* **Task description**
Every line between the top of the data below and the line with "This screenshot has height=755, width=1267.", both ends included, must be retyped exactly.

* **Data provided**
■ ■ ■ ■ ■ ■ ■
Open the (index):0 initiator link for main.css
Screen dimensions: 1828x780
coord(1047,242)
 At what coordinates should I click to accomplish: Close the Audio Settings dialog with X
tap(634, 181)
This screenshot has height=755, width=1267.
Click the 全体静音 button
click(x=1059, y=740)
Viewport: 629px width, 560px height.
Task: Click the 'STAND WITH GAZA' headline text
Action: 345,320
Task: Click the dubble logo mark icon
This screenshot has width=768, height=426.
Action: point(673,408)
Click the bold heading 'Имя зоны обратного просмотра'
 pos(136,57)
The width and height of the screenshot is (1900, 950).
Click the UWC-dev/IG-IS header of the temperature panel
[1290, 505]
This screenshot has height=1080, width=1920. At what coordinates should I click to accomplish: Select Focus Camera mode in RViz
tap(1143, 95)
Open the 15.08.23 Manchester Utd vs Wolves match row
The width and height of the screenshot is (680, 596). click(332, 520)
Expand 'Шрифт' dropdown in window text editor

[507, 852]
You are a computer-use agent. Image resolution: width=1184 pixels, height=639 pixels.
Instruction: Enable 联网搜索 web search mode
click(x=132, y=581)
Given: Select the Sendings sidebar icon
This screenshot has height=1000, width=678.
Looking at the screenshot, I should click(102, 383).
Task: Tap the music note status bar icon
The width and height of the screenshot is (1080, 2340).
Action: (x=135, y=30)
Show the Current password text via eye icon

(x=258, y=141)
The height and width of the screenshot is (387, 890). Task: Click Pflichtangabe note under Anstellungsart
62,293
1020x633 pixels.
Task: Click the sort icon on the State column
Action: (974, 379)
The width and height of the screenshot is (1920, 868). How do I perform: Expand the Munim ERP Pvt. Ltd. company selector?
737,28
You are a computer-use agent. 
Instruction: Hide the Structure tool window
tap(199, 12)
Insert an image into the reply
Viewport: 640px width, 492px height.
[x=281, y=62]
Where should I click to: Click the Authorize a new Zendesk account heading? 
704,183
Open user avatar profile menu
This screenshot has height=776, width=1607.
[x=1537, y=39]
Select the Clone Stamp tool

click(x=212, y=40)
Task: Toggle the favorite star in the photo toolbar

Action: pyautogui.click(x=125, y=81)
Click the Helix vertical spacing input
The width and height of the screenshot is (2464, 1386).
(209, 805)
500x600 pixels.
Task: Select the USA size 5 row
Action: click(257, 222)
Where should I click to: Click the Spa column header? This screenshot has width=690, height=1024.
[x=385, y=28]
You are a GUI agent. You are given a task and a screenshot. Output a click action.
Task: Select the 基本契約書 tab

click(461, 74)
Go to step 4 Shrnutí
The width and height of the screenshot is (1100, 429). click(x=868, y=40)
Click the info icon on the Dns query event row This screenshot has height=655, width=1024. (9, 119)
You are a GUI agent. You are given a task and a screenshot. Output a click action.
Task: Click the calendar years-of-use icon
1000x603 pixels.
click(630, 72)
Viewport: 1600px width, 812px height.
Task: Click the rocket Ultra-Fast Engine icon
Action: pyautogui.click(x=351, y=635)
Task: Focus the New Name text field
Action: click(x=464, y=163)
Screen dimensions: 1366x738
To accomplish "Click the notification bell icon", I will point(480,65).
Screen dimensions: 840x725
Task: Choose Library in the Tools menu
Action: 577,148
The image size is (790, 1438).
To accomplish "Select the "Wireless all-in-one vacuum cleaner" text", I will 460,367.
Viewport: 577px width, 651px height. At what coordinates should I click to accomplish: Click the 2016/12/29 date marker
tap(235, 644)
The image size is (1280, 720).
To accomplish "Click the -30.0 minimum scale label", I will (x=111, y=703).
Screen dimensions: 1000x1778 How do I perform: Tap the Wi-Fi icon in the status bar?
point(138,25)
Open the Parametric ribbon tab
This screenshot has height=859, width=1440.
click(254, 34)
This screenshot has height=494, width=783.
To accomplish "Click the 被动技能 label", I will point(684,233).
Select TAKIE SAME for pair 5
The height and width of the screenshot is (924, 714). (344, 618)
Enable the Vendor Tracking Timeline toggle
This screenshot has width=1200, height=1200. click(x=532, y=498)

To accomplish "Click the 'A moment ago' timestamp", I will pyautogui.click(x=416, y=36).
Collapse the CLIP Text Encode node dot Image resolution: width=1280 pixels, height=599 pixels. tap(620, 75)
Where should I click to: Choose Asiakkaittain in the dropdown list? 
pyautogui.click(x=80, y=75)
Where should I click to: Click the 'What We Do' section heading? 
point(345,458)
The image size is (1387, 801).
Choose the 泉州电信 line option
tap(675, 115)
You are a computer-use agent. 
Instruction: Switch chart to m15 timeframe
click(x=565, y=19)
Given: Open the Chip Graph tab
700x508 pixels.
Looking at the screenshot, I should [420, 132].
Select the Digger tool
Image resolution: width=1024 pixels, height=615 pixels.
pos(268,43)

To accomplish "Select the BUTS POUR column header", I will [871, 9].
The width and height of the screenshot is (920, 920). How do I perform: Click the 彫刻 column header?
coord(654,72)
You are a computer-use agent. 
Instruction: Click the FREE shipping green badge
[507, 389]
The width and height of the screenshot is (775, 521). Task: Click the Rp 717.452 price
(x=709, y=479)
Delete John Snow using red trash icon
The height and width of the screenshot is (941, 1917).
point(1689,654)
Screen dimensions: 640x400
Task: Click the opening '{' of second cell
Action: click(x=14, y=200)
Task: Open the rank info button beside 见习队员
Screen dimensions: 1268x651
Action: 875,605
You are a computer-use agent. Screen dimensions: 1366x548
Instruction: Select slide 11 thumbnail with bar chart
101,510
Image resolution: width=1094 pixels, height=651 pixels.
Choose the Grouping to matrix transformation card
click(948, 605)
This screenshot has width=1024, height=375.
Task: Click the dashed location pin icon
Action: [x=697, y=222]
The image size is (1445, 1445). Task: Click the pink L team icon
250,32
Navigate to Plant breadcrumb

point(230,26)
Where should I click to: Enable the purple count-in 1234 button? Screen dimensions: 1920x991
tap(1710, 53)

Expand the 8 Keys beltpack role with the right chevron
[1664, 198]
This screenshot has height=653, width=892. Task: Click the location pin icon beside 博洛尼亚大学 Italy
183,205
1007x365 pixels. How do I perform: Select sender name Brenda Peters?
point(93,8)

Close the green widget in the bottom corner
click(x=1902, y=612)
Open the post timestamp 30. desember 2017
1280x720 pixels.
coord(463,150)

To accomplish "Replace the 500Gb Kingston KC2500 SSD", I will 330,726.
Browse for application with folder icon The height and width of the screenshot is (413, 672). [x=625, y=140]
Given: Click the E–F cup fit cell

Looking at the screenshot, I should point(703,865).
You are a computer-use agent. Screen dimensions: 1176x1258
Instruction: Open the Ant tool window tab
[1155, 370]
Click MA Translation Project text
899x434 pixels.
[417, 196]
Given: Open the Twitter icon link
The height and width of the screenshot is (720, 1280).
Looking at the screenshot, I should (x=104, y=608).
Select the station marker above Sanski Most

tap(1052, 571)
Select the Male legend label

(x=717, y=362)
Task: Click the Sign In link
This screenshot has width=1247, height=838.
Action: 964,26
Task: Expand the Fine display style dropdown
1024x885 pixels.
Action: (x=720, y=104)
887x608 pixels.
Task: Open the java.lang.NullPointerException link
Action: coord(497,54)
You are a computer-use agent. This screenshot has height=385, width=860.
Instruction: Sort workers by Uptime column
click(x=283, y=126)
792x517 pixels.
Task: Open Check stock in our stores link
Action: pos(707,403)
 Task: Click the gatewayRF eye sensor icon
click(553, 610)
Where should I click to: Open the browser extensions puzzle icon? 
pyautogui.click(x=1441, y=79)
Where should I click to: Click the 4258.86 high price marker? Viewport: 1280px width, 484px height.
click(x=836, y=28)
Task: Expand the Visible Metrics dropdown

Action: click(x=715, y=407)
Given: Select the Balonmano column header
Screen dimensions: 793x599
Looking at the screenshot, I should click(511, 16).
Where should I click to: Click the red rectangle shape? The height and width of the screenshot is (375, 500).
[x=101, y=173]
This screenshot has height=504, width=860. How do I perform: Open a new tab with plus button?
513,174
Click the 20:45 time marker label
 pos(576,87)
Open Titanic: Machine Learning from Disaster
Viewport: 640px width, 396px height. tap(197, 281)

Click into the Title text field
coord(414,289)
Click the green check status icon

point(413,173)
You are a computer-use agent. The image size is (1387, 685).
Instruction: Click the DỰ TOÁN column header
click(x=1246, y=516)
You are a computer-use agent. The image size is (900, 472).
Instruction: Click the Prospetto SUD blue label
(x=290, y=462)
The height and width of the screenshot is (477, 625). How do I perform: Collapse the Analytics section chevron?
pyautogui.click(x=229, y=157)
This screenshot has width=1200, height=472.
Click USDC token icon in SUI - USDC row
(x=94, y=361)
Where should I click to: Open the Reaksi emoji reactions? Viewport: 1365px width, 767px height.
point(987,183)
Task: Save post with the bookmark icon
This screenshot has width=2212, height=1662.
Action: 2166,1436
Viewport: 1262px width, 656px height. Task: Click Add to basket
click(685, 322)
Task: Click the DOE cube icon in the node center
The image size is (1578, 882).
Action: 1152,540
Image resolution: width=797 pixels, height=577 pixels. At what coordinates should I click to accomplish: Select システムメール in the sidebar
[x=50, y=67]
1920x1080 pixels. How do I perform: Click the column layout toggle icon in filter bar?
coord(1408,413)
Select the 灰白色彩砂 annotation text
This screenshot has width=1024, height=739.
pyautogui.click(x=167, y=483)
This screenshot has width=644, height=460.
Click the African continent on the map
■ ■ ■ ■ ■ ■ ■
* **Task answer**
Open the (index):0 initiator link for main.css
Screen dimensions: 1828x780
coord(1047,242)
 At what coordinates should I click to accomplish: Close the Audio Settings dialog with X
tap(634, 181)
This screenshot has height=755, width=1267.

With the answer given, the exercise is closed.